_Problem statement_
Which lines come from the start of the records through the line that holds "Task: Click empty value cell of DEPデバイス"? Write them out word for word.

(Stored items)
<<<<
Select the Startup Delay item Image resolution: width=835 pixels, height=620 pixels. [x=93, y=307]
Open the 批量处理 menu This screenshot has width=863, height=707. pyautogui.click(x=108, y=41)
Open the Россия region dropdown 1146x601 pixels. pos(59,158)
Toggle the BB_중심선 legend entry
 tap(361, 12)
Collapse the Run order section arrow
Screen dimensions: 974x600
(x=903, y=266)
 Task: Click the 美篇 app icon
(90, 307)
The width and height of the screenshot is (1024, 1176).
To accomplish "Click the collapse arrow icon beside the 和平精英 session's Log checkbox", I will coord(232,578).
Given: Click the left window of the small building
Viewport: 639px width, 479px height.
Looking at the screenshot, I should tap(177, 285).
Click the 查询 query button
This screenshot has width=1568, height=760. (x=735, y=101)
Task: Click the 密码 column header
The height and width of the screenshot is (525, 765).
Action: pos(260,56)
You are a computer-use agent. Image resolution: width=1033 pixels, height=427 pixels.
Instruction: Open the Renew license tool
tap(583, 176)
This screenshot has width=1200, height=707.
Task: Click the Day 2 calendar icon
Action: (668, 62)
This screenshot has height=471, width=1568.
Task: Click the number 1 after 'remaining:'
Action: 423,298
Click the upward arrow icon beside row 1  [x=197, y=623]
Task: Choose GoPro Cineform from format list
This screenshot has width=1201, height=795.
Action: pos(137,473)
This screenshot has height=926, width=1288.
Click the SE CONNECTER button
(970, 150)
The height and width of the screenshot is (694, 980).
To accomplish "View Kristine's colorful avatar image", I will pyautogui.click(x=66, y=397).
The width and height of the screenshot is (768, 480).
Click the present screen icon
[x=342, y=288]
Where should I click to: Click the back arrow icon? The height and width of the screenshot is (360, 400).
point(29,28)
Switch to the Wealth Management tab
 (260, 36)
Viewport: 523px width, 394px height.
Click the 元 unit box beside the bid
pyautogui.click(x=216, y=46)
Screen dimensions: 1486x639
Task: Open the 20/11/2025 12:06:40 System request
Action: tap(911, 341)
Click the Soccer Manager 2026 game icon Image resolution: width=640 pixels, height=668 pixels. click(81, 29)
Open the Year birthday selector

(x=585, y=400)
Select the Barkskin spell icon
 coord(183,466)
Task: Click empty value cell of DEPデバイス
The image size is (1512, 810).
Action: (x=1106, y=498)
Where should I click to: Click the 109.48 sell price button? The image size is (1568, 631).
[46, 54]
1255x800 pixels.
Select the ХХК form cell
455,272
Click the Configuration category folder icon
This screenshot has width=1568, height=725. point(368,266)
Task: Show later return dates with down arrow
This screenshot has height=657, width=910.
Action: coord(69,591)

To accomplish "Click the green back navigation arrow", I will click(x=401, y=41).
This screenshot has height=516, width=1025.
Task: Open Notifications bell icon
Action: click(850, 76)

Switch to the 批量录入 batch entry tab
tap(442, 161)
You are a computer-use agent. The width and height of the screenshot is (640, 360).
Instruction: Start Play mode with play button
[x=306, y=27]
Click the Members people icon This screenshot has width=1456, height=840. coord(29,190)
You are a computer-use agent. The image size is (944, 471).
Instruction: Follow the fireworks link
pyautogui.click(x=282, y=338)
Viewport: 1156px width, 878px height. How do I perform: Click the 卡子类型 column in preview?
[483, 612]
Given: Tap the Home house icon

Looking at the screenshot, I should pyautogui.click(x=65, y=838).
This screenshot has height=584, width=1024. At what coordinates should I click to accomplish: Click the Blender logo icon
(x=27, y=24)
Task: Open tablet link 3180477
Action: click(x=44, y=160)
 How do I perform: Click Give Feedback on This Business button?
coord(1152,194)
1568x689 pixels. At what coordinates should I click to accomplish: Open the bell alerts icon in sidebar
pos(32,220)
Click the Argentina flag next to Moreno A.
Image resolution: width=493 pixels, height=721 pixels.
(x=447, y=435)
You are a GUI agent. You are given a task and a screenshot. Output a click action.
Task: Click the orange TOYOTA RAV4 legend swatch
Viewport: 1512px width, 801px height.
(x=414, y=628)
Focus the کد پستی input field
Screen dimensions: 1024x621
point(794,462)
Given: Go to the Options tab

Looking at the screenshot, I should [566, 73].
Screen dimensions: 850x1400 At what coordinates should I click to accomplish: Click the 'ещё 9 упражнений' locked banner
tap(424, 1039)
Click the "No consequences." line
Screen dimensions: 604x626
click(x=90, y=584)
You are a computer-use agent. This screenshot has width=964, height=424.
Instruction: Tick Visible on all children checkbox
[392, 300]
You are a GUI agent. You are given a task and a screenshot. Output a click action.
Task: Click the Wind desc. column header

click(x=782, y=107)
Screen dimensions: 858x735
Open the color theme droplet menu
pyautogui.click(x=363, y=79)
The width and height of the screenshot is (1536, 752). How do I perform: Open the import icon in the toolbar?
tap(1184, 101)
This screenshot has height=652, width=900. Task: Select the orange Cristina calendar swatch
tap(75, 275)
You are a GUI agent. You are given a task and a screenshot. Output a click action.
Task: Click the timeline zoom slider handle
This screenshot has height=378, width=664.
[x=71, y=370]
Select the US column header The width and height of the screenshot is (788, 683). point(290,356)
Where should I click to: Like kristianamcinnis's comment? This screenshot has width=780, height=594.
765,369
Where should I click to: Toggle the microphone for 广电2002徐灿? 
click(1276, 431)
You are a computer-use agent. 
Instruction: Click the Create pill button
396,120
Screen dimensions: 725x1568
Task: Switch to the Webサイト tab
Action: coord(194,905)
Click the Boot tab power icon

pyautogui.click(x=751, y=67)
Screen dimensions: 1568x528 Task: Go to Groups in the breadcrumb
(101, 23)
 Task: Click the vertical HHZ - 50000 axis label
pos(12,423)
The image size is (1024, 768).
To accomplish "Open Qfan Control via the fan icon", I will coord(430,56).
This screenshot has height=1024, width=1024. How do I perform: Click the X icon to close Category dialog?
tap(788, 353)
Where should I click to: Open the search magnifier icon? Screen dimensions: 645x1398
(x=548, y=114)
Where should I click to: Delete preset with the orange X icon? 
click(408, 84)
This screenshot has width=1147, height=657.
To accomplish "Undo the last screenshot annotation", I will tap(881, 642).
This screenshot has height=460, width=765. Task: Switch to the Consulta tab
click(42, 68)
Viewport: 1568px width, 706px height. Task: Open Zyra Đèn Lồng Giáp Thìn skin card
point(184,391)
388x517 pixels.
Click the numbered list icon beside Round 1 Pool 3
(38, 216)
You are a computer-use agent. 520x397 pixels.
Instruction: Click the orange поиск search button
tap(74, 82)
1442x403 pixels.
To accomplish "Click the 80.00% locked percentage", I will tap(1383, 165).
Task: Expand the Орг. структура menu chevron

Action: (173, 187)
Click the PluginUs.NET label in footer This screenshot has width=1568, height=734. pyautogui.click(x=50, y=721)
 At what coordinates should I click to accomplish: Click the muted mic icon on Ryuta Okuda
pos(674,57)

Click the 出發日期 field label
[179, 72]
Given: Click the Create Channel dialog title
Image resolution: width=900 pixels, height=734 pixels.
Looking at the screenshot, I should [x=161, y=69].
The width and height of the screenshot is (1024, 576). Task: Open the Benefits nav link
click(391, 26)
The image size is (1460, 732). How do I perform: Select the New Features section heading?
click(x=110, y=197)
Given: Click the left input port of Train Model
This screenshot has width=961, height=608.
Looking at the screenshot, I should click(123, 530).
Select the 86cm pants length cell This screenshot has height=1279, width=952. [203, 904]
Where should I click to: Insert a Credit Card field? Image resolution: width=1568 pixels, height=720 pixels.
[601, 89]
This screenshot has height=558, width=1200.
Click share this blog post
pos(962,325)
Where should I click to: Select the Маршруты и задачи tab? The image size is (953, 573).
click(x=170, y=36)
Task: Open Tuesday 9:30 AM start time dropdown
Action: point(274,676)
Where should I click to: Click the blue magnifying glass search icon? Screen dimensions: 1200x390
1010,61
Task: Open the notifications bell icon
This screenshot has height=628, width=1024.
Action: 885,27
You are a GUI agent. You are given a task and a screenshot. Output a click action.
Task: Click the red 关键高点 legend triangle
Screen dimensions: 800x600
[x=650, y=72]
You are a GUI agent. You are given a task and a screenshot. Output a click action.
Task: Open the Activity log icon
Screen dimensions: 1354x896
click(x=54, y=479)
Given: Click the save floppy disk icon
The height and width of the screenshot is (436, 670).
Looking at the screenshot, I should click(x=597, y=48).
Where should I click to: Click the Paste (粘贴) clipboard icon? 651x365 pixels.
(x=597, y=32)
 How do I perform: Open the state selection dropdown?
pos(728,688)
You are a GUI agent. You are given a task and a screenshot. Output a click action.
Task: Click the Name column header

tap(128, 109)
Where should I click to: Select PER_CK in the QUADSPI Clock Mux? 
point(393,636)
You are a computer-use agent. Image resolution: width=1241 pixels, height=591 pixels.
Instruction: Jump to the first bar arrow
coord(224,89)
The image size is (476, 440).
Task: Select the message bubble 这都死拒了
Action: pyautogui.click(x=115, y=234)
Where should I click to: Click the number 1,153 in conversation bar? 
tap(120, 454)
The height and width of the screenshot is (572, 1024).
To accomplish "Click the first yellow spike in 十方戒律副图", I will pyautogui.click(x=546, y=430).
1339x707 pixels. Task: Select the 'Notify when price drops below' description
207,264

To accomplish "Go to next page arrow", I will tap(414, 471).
>>>>
_Answer to this problem_
Select the Startup Delay item Image resolution: width=835 pixels, height=620 pixels. [x=93, y=307]
Open the 批量处理 menu This screenshot has width=863, height=707. pyautogui.click(x=108, y=41)
Open the Россия region dropdown 1146x601 pixels. pos(59,158)
Toggle the BB_중심선 legend entry
 tap(361, 12)
Collapse the Run order section arrow
Screen dimensions: 974x600
(x=903, y=266)
 Task: Click the 美篇 app icon
(90, 307)
The width and height of the screenshot is (1024, 1176).
To accomplish "Click the collapse arrow icon beside the 和平精英 session's Log checkbox", I will coord(232,578).
Given: Click the left window of the small building
Viewport: 639px width, 479px height.
Looking at the screenshot, I should tap(177, 285).
Click the 查询 query button
This screenshot has width=1568, height=760. (x=735, y=101)
Task: Click the 密码 column header
The height and width of the screenshot is (525, 765).
Action: pos(260,56)
You are a computer-use agent. Image resolution: width=1033 pixels, height=427 pixels.
Instruction: Open the Renew license tool
tap(583, 176)
This screenshot has width=1200, height=707.
Task: Click the Day 2 calendar icon
Action: (668, 62)
This screenshot has height=471, width=1568.
Task: Click the number 1 after 'remaining:'
Action: 423,298
Click the upward arrow icon beside row 1  [x=197, y=623]
Task: Choose GoPro Cineform from format list
This screenshot has width=1201, height=795.
Action: pos(137,473)
This screenshot has height=926, width=1288.
Click the SE CONNECTER button
(970, 150)
The height and width of the screenshot is (694, 980).
To accomplish "View Kristine's colorful avatar image", I will pyautogui.click(x=66, y=397).
The width and height of the screenshot is (768, 480).
Click the present screen icon
[x=342, y=288]
Where should I click to: Click the back arrow icon? The height and width of the screenshot is (360, 400).
point(29,28)
Switch to the Wealth Management tab
 (260, 36)
Viewport: 523px width, 394px height.
Click the 元 unit box beside the bid
pyautogui.click(x=216, y=46)
Screen dimensions: 1486x639
Task: Open the 20/11/2025 12:06:40 System request
Action: tap(911, 341)
Click the Soccer Manager 2026 game icon Image resolution: width=640 pixels, height=668 pixels. click(81, 29)
Open the Year birthday selector

(x=585, y=400)
Select the Barkskin spell icon
 coord(183,466)
Task: Click empty value cell of DEPデバイス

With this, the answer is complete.